(Dataset records begins)

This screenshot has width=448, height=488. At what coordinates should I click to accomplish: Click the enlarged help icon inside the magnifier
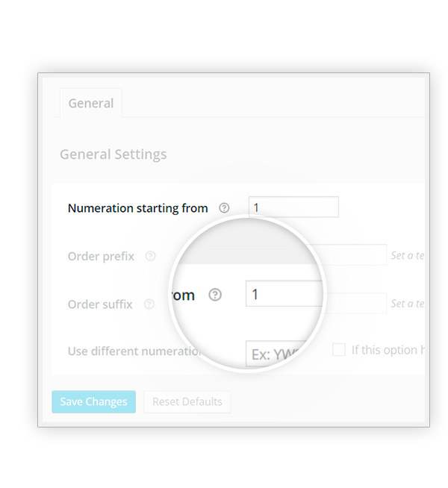[x=215, y=295]
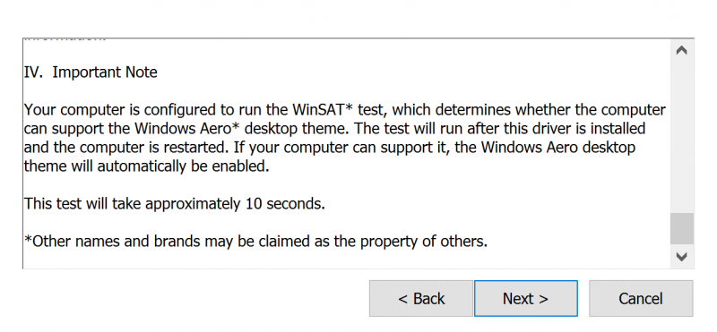
Task: Click the scrollbar down arrow
Action: click(x=682, y=257)
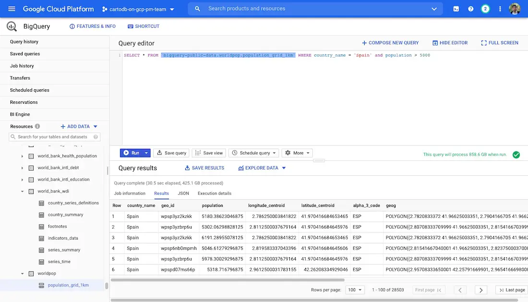This screenshot has height=302, width=528.
Task: Open the notifications bell showing 2 alerts
Action: pyautogui.click(x=484, y=8)
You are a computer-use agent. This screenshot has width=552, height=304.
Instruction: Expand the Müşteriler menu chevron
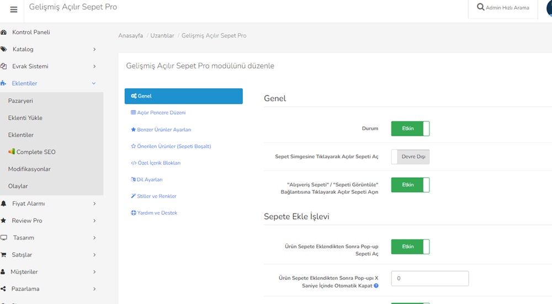coord(94,272)
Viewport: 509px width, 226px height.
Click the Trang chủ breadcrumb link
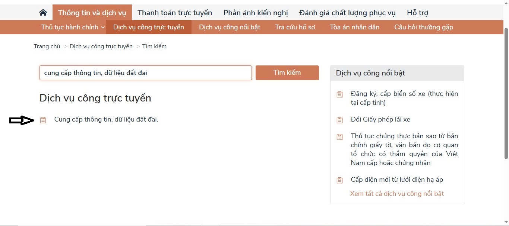click(47, 46)
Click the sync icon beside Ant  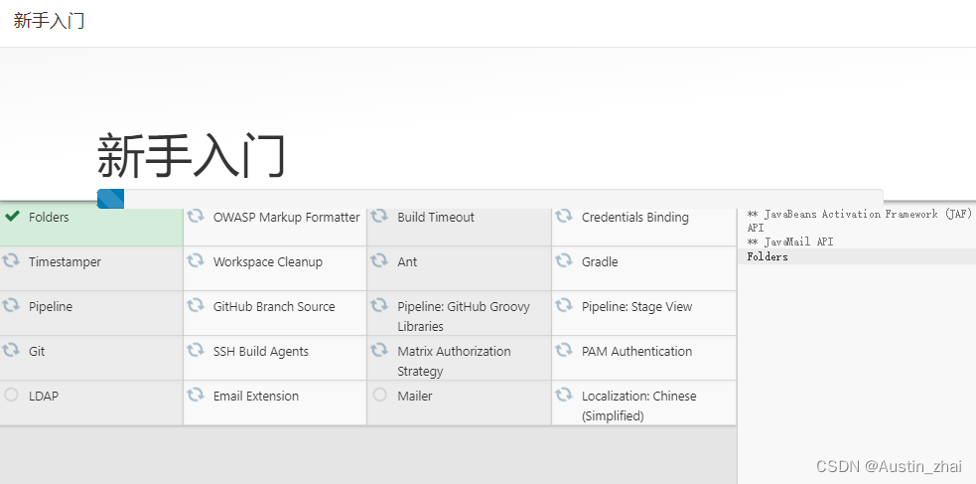[x=379, y=261]
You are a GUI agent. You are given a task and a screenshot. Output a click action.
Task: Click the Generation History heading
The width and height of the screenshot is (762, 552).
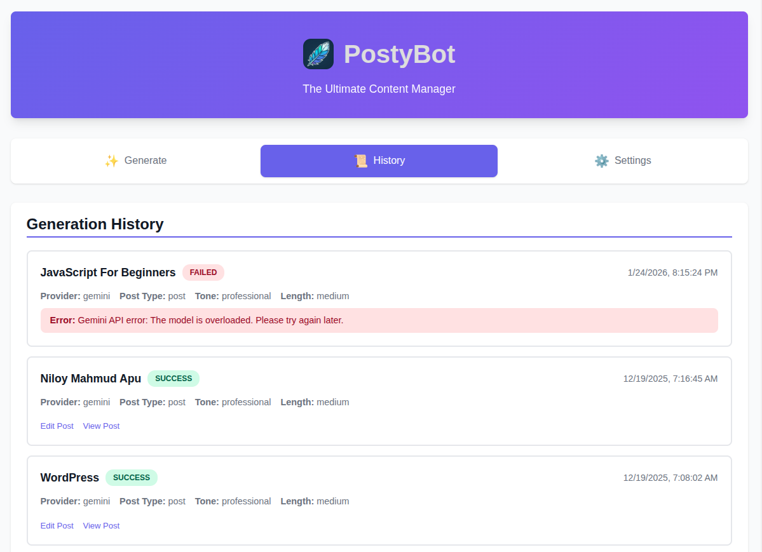pyautogui.click(x=95, y=224)
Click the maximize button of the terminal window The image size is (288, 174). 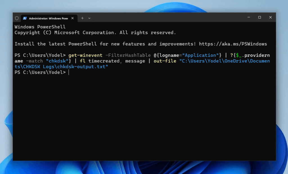click(x=259, y=17)
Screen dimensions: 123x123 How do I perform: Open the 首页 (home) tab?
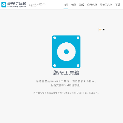click(66, 5)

(Dataset records ends)

The task: Across all the entries, count the lines that contain the string "agent", and give that number without anything else.

Response area: 2